I do love self-hosting, but I can’t always dedicate that much time to it. This means that I am just simply not very good at writing Nix derivations for services I want to run. It just makes the experience pretty horrible sometimes.

Even with its faults, I still choose to host most of my of services on NixOS.

Helios

Before applying to Oxide, I want to familiarize myself with Helios (an illumos distro). After following helios-engvm and a bunch of patching (see below), I managed to get this website hosted on Helios!

Fish

Next, I attempted to compile my favorite shell, Fish, which completely failed. I found a long-standing issue for illumos support that had been held up while waiting for changes to nix, which had now been resolved. I spent time properly handling illumos-specific issues – POSIX_SPAWN flags being i16, no good way to check whether a directory is remote, and missing MEMLOCK/NPROC limits. I noticed that _CS_PATH was missing from libc, so I added a workaround for Fish and a proper PR back to libc. Finally, I put all of this into a PR, and now Fish 4.5.0 has illumos support.

Zones

The part I was most excited about in hosting on Helios was using zones. I spent some time learning about zones and setting up a few of them. One of them hosts my website and has a simple continuous deployment system using GitHub webhooks. Another is for the reverse proxy.

rust-rpxy

I chose rust-rpxy for the reverse proxy. It was close to compiling and only required gating out all SO_REUSEPORT calls in illumos.
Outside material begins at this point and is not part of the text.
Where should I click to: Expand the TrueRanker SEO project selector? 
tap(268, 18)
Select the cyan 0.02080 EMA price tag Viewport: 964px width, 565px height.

After compiling and running it, it would segfault due to an address boundary error. After tracing it with truss and exploring possible causes, I noticed it was probably mimalloc. I couldn’t find any mention of illumos on mimalloc, and decided that gating it out for illumos was the right option. I put these changes back into a PR to rust-rpxy.

Conclusion

Self-hosting has been a long and interesting journey, teaching me invaluable skills outside of programming itself. I certainly don’t expect this to end here, and I’m excited for the future holds for my homelab!